Hikaye, dönemin Papa'sının vefat etmesiyle başlıyor. Yeni bir Papa seçmek gerektiğinden tüm milletlerden kardinallerin katıldığı bir konsey düzenleniyor. Bu Konsey'i de vefat eden Papa'nın sağ kolu ve kitabın ana karakteri Kardinal Lomeli (Filmde Kardinal Lawrence) yönetmek durumunda kalıyor. Yazar bu sürecin nasıl sancılı olduğunu gerçekçi bir şekilde aktarmış. Okurken insanı strese sokacak kadar gerçekçi.

Bunun yanında Papa gibi bir dini figür olmaya hak kazanan insanların aslında ne kadar çürük ve sapmış olabileceğini de resmediyor. Sanırım kitabın en can alıcı ve tartışmalı noktası da burası. Her ne kadar inançlılar tarafından "kutsal" ve "günahsız" olarak görülseler de kardinallerin kimisinin ırkçı, kimisinin homofobik, kimisinin paragöz, kimisinin ise cinsel dürtülerine yenik düşmüş olduğunu görüyoruz. Yazar elbette bu karakterleri "ihtimaller" üzerinden yazıyor ve kesinlikle gerçeklik payının olmadığını biliyoruz (yerseniz). Yazar bu "ihtimaller" üzerinden günahkarlığın insanın yaradılışında olduğu düşüncesini savunuyor. Bu durumda halklara sözde inanç pompalayan bu kişiler sonsuz bir ilahi tiyatro sergileyen oyunculardan öteye geçemiyor. Bununla ilgili kitapta da filmde de geçen bir alıntı vardı.

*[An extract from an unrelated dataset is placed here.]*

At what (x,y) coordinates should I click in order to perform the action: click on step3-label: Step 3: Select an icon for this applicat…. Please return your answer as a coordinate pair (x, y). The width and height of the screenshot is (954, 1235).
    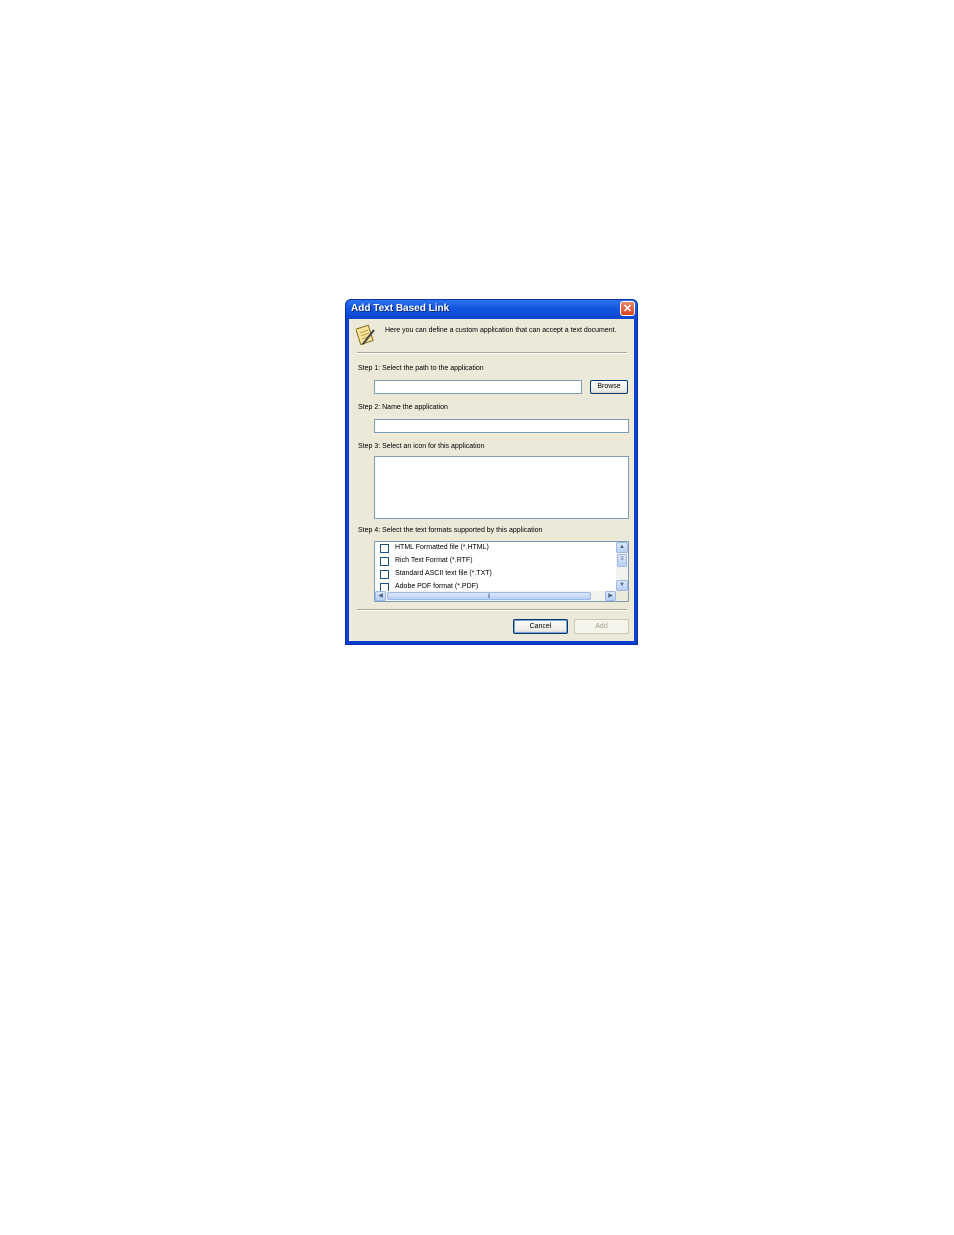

"Biz ölümlü insanlarız. Bir ideale hizmet ederiz. Ancak her zaman ideal olamayız." ya da onun gibi bir şeydi.

Kitabın sonu ise tamamen ütopik. Konsey nihayet insanoğlunun ilkel zaaflarından arınmayı başarmış gerçek bir ermişi Papa olarak seçiyor. Fakat bu kişi yukarıda bahsettiğim ihtimallerin benimsediği ideallere son derece tezat düşen birisi oluyor. 

Lomeli'nin tüm bu süreçten sonra uzun bir tatile ihtiyacı vardı. Diğer kardinallerin hesabına geçirip çarçur etmeye niyetlendiği parayla kendine bir tatil ısmarlasa yeriydi. Kitapla ilgili tek eleştirim budur. Kardinal Lomeli dinlenmeyi sonuna kadar hak ediyordu.


Şimdilik bu kadar. Bir sonraki gönderimde görüşmek üzere.